The Farmland Protection Coalition is a grassroots organization of groups and individuals committed to protecting farmland and supporting farmers and food systems in the Capital Region and across B.C. They recently organized a rally on Family Day in Victoria attended by 1500 people in support of maintaining the Agricultural Land Reserve as it is rather than stripping it of its jurisdiction and teeth as is being tossed about by the B.C. government.
The Sooke Region Farmland Trust has been created to assist in acquiring and preserving land for farmers to work who cannot afford to buy farming acreages in our area and to advance community awareness, local resilience and participation in food security. “High land values, vanishing ALR land and the loss of processing and distribution infrastructure have undermined local food systems. The trust’s objective is to enrich Sooke as a place to live, work, raise families and share organic, GE-free food”, says Mary Coll of InishOge Farm in Sooke and one of the trust’s founding board members. Founded in the summer of 2013, this is the area’s first farmland trust. Find out about what this means and how you can be a part of it.
The evening will also include:
* Tables in the foyer with a variety of information on farming and gardening for all ages plus local produce and products made from locally grown ingredients for sale.
* Tea and gourmet cookies featuring local ingredients made by the Culinary Arts students at EMCS. Bring a mug.
* Door prizes of garden gift baskets.
(Don’t forget to bring some cash for the cookies and the locally grown produce and products….supporting our local economy!)
7-9:30
POSTSCRIPT:
The Farming and Gardening Gala was…..well…………..a gala.
The gardening enthusiasm was palpable. There were great farming/gardening products to buy and learn about and most yummy lavender, mint and nettle cookies and herb tea to refresh us. We heard some informed, passionate and eloquent speakers voicing concern about vanishing farmland and farmers here in Sooke and on the Island and, in fact, all over the world. We were encouraged to approach elected officials on all levels of government about the absolute necessity of not only preserving farmland but also of creating avenues for purchasing farmland when it comes onto the market in order to stem the hemorrhaging of arable land that has been going on for the past decades, especially notable in Sooke according to provincial stats.
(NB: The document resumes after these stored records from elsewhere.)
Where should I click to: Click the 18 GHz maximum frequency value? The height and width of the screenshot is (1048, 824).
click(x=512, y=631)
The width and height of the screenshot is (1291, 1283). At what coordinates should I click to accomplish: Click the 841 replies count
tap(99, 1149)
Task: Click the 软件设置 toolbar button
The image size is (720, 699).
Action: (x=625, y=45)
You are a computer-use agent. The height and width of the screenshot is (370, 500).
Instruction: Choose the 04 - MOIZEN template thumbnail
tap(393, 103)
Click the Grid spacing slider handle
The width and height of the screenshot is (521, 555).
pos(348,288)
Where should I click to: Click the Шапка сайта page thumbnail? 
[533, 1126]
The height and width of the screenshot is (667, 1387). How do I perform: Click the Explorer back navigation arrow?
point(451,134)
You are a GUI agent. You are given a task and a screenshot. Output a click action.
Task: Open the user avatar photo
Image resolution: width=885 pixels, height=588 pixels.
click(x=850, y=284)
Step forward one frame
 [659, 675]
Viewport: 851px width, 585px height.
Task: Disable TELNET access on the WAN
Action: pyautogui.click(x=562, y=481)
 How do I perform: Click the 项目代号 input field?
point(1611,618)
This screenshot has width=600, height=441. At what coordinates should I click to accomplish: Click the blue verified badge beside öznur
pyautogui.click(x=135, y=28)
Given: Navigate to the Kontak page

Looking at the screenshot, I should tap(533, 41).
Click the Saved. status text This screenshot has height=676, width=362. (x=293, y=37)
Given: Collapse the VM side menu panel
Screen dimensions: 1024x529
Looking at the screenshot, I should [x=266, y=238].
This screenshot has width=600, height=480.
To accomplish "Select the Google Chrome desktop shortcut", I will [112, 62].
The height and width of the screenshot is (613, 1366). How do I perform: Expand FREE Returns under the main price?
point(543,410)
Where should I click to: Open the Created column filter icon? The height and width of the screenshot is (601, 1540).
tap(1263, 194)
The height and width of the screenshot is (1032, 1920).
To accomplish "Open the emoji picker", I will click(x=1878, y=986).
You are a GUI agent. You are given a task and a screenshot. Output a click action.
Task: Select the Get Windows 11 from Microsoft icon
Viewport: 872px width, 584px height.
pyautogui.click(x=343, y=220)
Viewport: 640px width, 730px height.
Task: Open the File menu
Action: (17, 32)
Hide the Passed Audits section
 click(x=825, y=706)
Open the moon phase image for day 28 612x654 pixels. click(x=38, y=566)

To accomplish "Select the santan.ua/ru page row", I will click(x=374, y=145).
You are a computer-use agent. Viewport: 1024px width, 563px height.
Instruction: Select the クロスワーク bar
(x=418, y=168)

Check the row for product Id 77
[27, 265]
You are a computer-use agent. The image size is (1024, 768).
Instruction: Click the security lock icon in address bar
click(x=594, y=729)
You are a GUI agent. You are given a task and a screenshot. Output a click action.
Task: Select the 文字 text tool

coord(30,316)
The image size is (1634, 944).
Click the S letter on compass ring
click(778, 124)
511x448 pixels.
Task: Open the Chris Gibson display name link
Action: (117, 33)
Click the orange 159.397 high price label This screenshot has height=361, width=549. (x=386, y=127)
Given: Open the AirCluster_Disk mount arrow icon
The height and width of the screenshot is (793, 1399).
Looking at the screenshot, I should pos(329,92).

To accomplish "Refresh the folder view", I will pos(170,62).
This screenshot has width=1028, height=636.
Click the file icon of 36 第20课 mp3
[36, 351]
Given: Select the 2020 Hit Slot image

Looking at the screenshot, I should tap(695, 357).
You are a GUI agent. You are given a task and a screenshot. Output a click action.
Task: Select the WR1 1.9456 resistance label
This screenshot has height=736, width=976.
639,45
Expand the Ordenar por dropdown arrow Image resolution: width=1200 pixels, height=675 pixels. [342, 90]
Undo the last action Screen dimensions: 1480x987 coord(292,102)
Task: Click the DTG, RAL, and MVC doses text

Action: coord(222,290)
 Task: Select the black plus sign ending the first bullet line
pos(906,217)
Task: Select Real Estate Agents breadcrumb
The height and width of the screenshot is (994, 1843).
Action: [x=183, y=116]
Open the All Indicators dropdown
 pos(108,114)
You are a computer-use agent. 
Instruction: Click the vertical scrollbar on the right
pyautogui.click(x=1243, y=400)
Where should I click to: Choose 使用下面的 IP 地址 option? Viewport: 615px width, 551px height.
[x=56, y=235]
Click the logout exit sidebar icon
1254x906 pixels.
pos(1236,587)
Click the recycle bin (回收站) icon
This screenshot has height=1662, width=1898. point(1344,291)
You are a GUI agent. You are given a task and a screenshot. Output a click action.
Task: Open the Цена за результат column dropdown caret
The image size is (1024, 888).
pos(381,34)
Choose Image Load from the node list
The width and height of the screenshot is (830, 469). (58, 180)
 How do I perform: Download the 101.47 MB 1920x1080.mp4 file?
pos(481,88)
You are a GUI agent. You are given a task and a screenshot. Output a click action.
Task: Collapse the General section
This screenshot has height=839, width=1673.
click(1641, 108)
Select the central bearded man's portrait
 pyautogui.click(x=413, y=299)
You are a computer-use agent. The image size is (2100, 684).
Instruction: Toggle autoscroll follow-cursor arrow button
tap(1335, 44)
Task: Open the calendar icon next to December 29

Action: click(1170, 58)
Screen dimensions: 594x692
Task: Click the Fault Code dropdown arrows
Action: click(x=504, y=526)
The short films “Hands Off the ALR Townhall Meeting on Farmland Protection” and “Growing Farmers” are available to watch on the internet. “Hands in the Dirt” will be making the rounds of film festivals so keep an eye peeled if you missed it at the film night (one of its premier screenings).
For anyone wanting more information on Farm Watch BC, the organization that panelists Kimi and Kareno are involved with, go to www.farmwatchbc.blogspot.ca and the Farmland Protection Coalition that panelist Nathalie Chambers was representing can be found at www.farmlandprotection.ca. The Sooke Region Farmland Trust can be reached at their website www.sookefarmlandtrust.weebly.com or on facebook.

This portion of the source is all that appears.